======== WORKING DATA

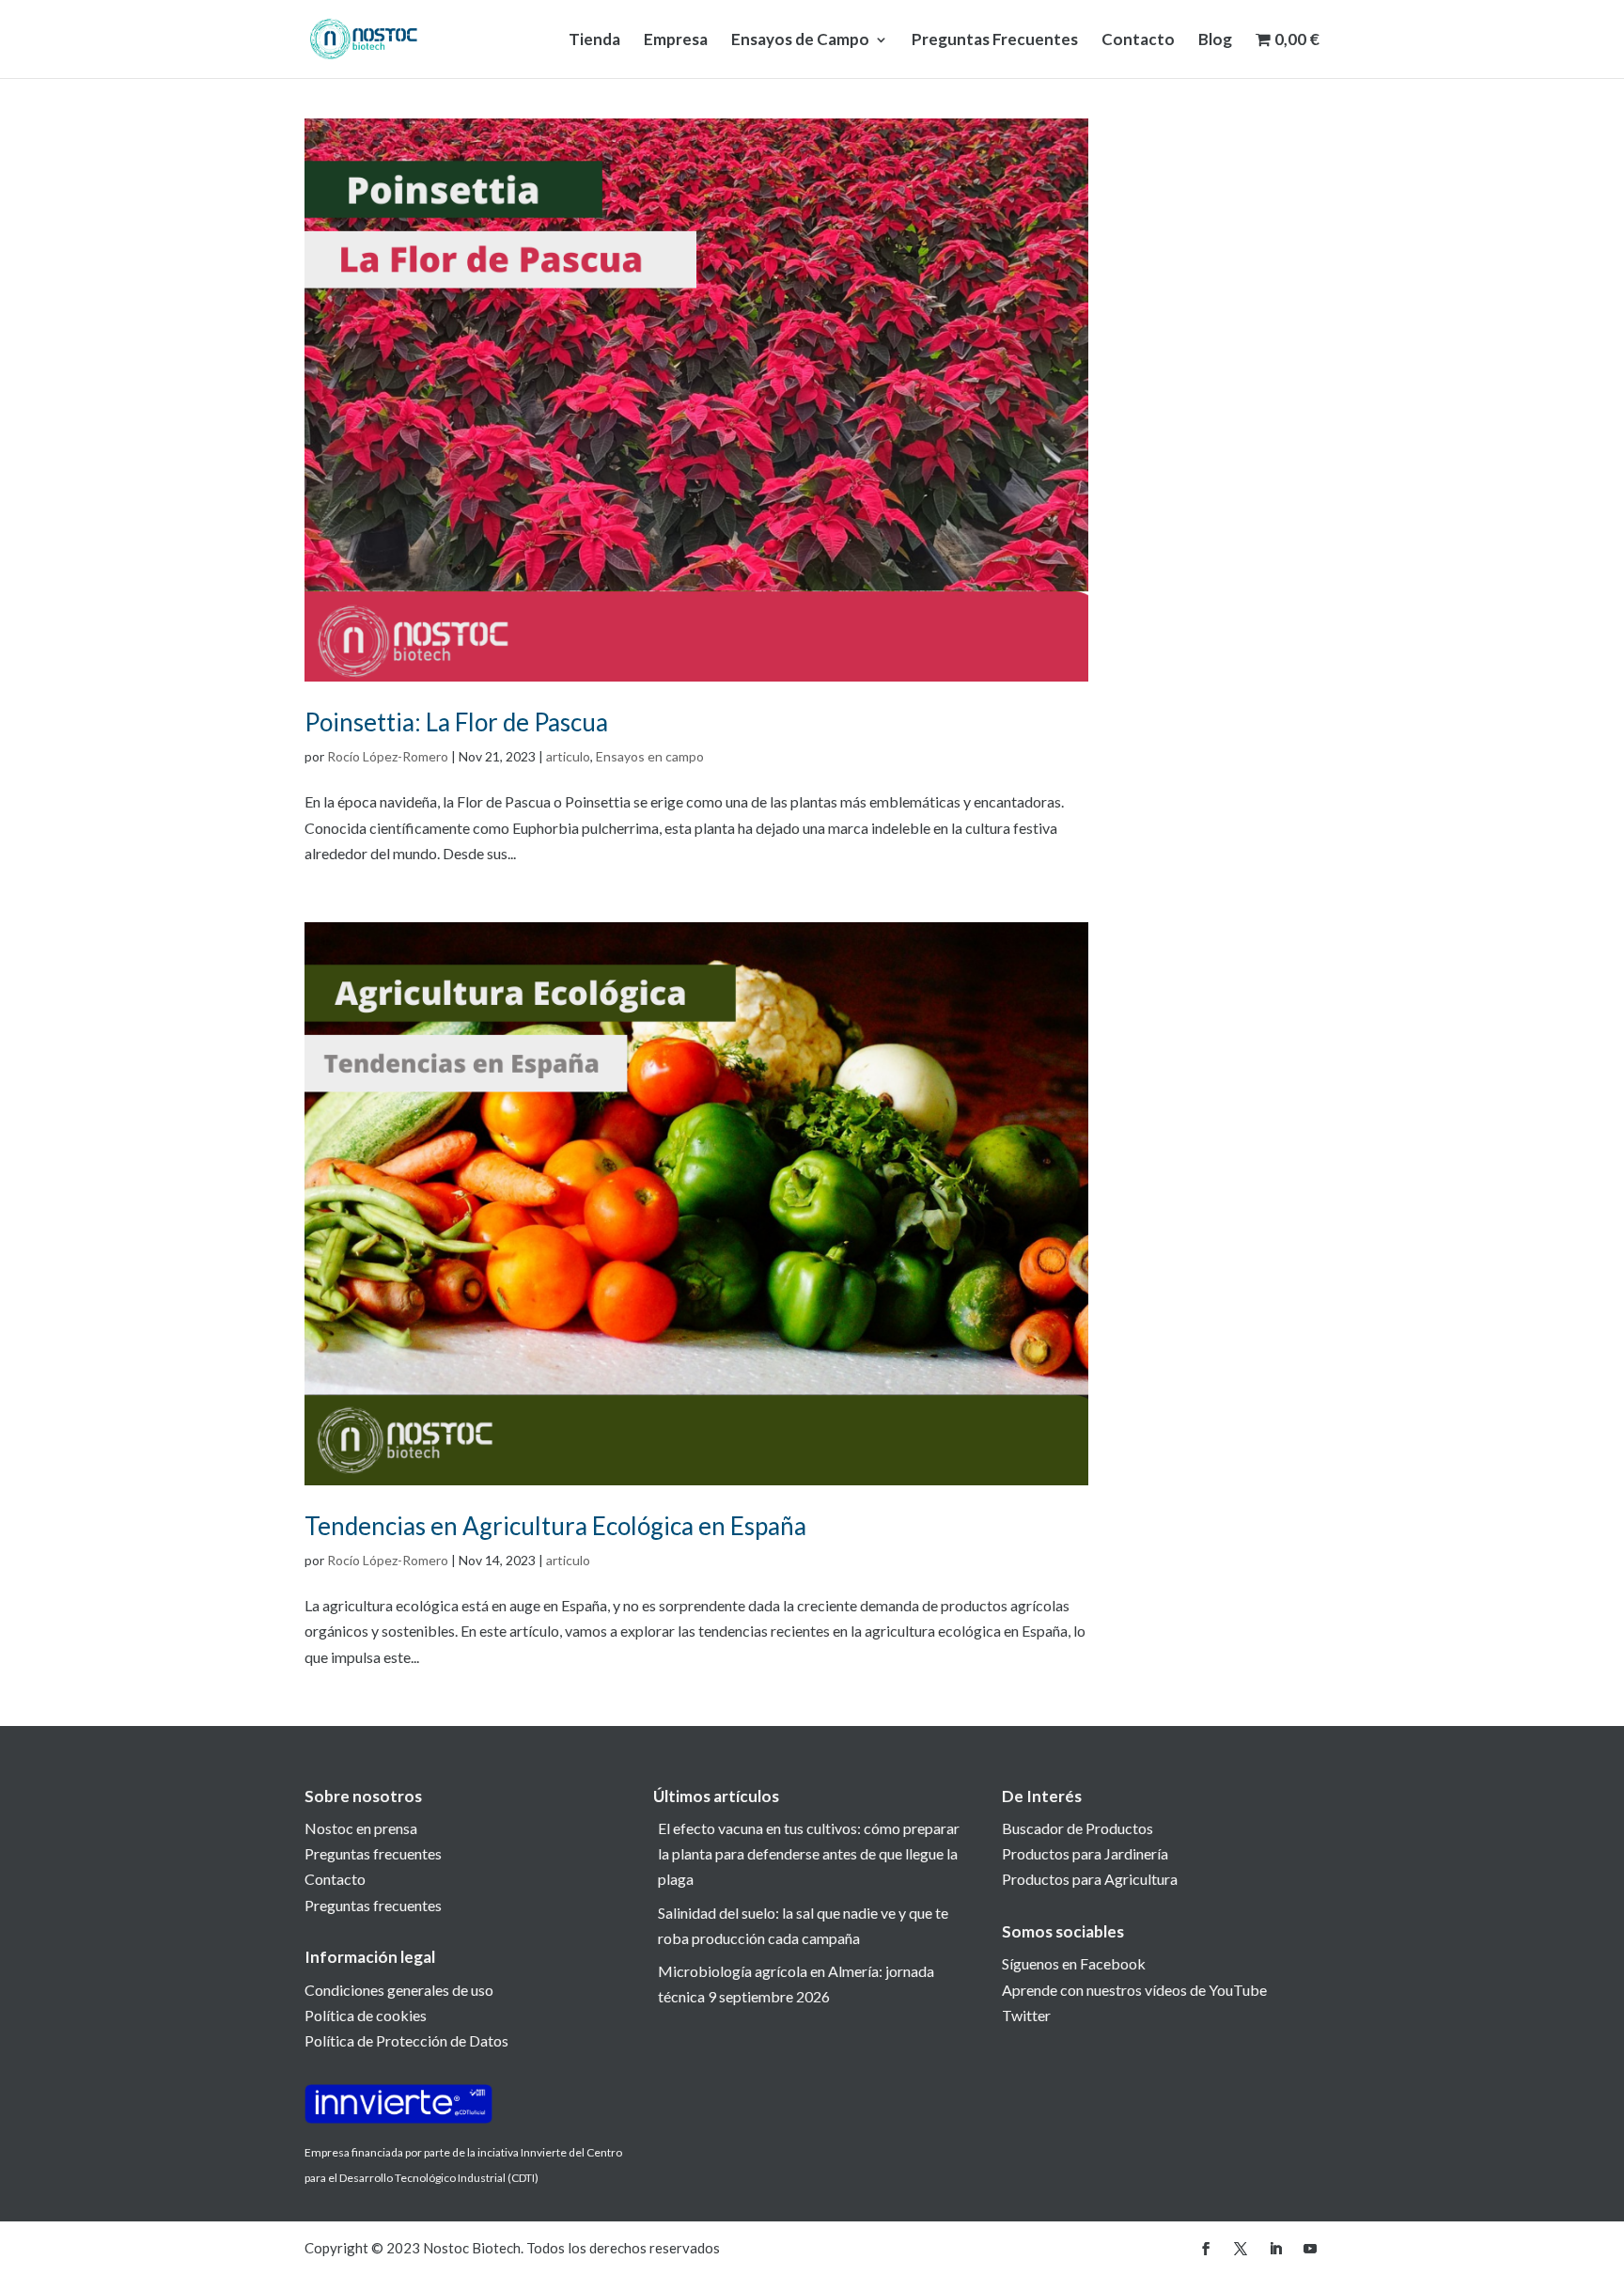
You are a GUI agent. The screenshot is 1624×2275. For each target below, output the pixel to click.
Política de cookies (365, 2015)
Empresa (676, 41)
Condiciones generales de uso (398, 1990)
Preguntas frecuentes (373, 1853)
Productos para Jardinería (1085, 1853)
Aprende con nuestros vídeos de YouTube (1134, 1990)
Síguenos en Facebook (1074, 1963)
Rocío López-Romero (387, 756)
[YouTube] (1310, 2249)
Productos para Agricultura (1090, 1879)
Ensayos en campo (650, 756)
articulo (568, 756)
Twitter (1026, 2015)
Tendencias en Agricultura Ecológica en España (555, 1526)
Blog (1215, 41)
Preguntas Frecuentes (995, 41)
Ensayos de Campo (800, 41)
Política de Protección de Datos (406, 2040)
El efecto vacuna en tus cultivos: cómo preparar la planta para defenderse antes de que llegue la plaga (809, 1853)
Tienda (594, 41)
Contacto (1138, 41)
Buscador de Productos (1077, 1828)
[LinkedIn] (1275, 2249)
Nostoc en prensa (360, 1828)
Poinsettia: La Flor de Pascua (456, 722)
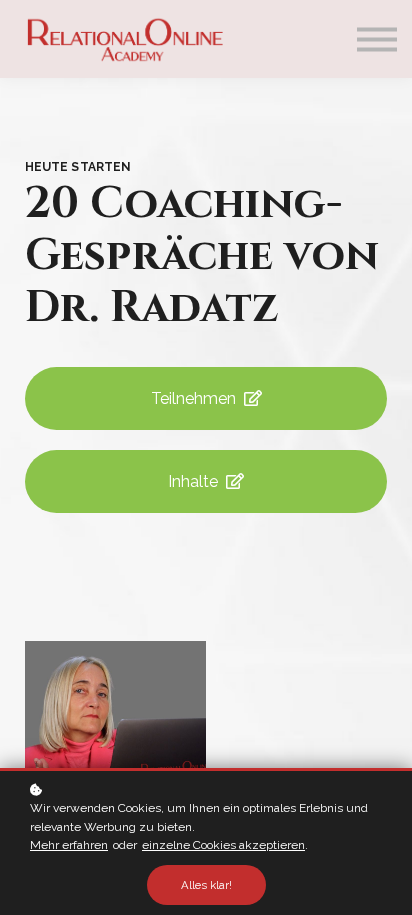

================

Leave the images behind and write out every entry exactly.

You are a GUI agent. The screenshot is 1624×2275. For each target below, output the pixel to click.
Política de cookies (365, 2015)
Empresa (676, 41)
Condiciones generales de uso (398, 1990)
Preguntas frecuentes (373, 1853)
Productos para Jardinería (1085, 1853)
Aprende con nuestros vídeos de YouTube (1134, 1990)
Síguenos en Facebook (1074, 1963)
Rocío López-Romero (387, 756)
[YouTube] (1310, 2249)
Productos para Agricultura (1090, 1879)
Ensayos en campo (650, 756)
articulo (568, 756)
Twitter (1026, 2015)
Tendencias en Agricultura Ecológica en España (555, 1526)
Blog (1215, 41)
Preguntas Frecuentes (995, 41)
Ensayos de Campo (800, 41)
Política de Protección de Datos (406, 2040)
El efecto vacuna en tus cultivos: cómo preparar la planta para defenderse antes de que llegue la plaga (809, 1853)
Tienda (594, 41)
Contacto (1138, 41)
Buscador de Productos (1077, 1828)
[LinkedIn] (1275, 2249)
Nostoc en prensa (360, 1828)
Poinsettia: La Flor de Pascua (456, 722)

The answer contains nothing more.